Как раз в это время мой отец стал всё дальше отходить от дел под гнётом лет, и всем, что можно назвать политической жизнью Польши, стали заправлять мои дядюшки. Мама находилась ещё под впечатлением несправедливой позиции брата и была занята моим будущим; она категорически настаивала на том, чтобы я избегал чего-либо такого, что могло прочно связать меня с теми, кто стоял у власти.
II
Шесть месяцев спустя, мне удалось всё же вознаградить себя за вынужденное бездействие. Князь Радзивилл, воевода Вильны, тот самый, о котором я уже рассказывал, добился избрания депутатом сейма, собиравшегося на Сретение 1755 года, своего сына, намереваясь сделать его маршалком трибунала этого года. Одна только мысль о том, что во главе юстиции всей Литвы может оказаться человек столь молодой, дурно воспитанный, невежественный, с таким скверным окружением — встревожила всё дворянство.
Мой дядя канцлер увидел в этом намерении ещё и стремление придворной партии, к которой принадлежал Радзивилл, добиться перевеса. Он удвоил свои усилия, имевшие целью помешать избранию молодого князя, и просил обоих своих зятьёв Флемминга и Сапегу прибыть в Вильну, с тем, чтобы, если удастся, принять участие в оппозиции или хотя бы попытаться объединить против столь странного маршалка возможно большее число неподкупных и толковых депутатов.
То, что должно было происходить в Вильне, показалось моим родителям заслуживающим внимания и поучительным для меня, и они отправили меня туда в обществе главного казначея графа Флемминга, проявлявшего ко мне, в то время, искреннюю симпатию. Этот неординарный человек заслуживает того, чтобы быть представленным читателю.
Он родился и воспитывался в Померании, в молодости служил во Франции, а затем, поскольку он был племянником фельдмаршала Флемминга, фаворита Августа II, перебрался в Саксонию, а впоследствии и к нам. После смерти Августа II Флемминг оказался связан с княгиней Вишневецкой, причём таким образом, что он оказывал значительное влияние и на её мужа, весьма видную в Литве тех времён фигуру. Флемминг сумел убедить князя, едва ли не единственного из всех польских магнатов, высказаться во время выборов Станислава Лещинского в 1734 году — за Августа III. Это принесло Флеммингу старостат в Шерешове и звание генерала артиллерии Литвы.

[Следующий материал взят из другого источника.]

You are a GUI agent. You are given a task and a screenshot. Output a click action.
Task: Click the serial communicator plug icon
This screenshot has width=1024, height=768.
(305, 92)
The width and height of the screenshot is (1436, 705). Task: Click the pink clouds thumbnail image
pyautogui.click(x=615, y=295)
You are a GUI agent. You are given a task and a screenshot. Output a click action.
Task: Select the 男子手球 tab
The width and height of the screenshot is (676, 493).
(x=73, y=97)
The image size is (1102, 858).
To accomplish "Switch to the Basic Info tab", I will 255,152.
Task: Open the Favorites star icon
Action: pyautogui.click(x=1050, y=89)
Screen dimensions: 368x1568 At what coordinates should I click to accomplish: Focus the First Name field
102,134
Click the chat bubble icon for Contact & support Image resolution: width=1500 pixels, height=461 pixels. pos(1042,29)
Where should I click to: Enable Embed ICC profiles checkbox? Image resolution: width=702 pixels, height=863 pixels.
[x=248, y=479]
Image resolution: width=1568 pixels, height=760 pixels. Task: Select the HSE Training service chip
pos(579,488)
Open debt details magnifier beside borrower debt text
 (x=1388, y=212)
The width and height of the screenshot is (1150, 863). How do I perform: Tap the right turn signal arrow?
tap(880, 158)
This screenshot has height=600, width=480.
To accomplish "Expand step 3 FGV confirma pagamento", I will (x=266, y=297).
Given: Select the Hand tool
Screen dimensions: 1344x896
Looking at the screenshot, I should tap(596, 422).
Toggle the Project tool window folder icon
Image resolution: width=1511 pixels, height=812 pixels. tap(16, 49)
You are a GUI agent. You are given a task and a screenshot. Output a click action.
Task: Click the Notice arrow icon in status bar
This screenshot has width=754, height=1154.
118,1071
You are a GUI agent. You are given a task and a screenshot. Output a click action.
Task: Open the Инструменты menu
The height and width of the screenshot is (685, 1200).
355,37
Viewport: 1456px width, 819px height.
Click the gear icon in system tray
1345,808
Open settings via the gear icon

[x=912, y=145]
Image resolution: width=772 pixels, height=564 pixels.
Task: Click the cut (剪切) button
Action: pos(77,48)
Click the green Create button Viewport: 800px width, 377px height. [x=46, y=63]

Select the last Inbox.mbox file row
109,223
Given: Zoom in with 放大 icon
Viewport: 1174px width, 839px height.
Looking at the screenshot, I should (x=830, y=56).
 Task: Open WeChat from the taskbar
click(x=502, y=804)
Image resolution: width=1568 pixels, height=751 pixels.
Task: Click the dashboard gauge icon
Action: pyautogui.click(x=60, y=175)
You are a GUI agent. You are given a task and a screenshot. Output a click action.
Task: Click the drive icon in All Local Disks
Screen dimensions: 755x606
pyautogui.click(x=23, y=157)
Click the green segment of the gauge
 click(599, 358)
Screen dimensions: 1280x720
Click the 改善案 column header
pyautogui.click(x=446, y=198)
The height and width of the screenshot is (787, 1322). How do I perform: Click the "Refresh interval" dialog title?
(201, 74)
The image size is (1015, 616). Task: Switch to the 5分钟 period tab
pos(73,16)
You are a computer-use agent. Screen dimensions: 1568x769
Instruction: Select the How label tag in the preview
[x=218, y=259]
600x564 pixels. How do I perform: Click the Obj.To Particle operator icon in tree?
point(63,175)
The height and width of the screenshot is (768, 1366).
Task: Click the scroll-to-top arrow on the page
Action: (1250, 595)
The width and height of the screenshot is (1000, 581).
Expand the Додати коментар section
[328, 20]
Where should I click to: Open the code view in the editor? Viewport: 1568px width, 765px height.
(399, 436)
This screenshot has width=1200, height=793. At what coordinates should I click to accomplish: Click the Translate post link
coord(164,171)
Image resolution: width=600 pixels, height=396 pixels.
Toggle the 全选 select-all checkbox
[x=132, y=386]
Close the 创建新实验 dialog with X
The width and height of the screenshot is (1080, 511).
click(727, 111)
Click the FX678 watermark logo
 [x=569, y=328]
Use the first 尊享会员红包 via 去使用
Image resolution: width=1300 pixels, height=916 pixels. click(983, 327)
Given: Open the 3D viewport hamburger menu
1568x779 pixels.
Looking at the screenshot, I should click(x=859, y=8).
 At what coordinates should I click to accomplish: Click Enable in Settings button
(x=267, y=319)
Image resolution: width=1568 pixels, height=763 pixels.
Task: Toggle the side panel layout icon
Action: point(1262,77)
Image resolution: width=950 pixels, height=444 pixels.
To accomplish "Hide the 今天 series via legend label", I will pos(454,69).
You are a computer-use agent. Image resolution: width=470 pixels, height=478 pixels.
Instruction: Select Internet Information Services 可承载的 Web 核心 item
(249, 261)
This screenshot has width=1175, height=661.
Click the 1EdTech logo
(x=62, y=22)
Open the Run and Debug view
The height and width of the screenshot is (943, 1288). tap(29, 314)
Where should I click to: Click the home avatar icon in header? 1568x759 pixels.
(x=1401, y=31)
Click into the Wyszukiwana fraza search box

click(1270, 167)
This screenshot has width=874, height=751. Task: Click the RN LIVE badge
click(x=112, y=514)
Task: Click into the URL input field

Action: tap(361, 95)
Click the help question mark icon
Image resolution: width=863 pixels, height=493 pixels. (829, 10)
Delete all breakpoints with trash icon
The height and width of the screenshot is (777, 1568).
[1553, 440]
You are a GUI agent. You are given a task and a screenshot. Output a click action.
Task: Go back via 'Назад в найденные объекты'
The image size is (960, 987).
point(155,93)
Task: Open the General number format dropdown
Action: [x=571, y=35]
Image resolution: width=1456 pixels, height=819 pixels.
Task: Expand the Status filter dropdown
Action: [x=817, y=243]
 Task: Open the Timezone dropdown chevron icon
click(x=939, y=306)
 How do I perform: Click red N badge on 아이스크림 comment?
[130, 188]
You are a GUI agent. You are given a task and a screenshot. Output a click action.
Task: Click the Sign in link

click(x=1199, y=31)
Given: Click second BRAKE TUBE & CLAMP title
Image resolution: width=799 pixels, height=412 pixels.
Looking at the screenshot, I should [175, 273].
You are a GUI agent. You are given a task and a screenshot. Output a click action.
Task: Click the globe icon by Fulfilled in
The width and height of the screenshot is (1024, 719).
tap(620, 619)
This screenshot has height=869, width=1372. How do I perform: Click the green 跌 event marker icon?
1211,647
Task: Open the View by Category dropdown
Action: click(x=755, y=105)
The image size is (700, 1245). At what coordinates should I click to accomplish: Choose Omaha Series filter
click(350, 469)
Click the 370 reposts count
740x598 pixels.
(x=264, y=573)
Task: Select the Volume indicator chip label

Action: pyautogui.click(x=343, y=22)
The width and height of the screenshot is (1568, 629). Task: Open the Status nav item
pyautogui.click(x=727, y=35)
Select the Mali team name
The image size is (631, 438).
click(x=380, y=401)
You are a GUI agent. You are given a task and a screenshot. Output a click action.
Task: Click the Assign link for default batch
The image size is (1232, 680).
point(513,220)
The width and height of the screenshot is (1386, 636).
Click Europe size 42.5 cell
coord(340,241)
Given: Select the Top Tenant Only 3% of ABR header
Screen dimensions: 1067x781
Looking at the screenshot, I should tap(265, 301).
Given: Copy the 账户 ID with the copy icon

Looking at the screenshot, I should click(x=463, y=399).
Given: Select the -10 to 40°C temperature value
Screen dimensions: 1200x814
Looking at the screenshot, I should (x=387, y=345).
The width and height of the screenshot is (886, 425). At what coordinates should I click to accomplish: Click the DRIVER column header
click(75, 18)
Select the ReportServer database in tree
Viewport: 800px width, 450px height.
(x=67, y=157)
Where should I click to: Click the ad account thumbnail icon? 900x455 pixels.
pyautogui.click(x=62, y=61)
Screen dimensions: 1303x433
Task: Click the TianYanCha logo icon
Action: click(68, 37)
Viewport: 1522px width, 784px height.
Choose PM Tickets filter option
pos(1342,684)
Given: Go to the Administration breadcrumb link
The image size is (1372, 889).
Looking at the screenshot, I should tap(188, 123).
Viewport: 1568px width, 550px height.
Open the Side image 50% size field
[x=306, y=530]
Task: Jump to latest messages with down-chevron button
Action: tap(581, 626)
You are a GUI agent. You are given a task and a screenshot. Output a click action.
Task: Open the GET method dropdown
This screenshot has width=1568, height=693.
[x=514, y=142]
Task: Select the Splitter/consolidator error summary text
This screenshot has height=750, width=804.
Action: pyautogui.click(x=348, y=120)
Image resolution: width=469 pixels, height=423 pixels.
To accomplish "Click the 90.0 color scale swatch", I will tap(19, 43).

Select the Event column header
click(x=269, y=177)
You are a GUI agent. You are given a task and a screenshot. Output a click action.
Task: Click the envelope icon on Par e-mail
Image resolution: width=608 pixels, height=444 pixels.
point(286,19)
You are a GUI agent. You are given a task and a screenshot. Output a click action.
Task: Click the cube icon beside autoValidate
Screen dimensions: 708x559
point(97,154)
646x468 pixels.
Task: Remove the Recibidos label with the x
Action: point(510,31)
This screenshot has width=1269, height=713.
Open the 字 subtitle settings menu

Положив, таким образом, начало своей карьере, граф уже вскоре заслужил славу талантливого земледельца и финансиста, и сделался главноуправляющим королевскими экономиями в Литве. Он обогатился на этом посту и оказался в состоянии купить должность главного казначея, чему способствовало и то, что он был зятем канцлера Литвы, на двух старших дочерях которого он был женат, последовательно.
Умея развлечь друзей самыми оригинальными остротами, Флемминг, в то же время, утомлял их, частенько поддаваясь неровности и невоздержанности своего нрава. Его манеры и замашки не имели, по сути, ничего общего с нравами и поведением поляков и сарматов, среди которых он жил и на языке которых говорил очень скверно, хотя было известно, что родом он из Померании, так же, как и его дядя. Граф бывал груб, не колеблясь, отказывал людям, но несмотря на это, ему удалось добиться в Литве уважения — многие там зависели от него. С одной стороны, было известно, что на его слово можно положиться, с другой, Флемминг, в качестве главноуправляющего экономиями и главного казначея, имел постоянно возможность сделать одолжение тому, кем был доволен, и укротить тех, кто не слишком ему нравился. Он хорошо использовал эту возможность.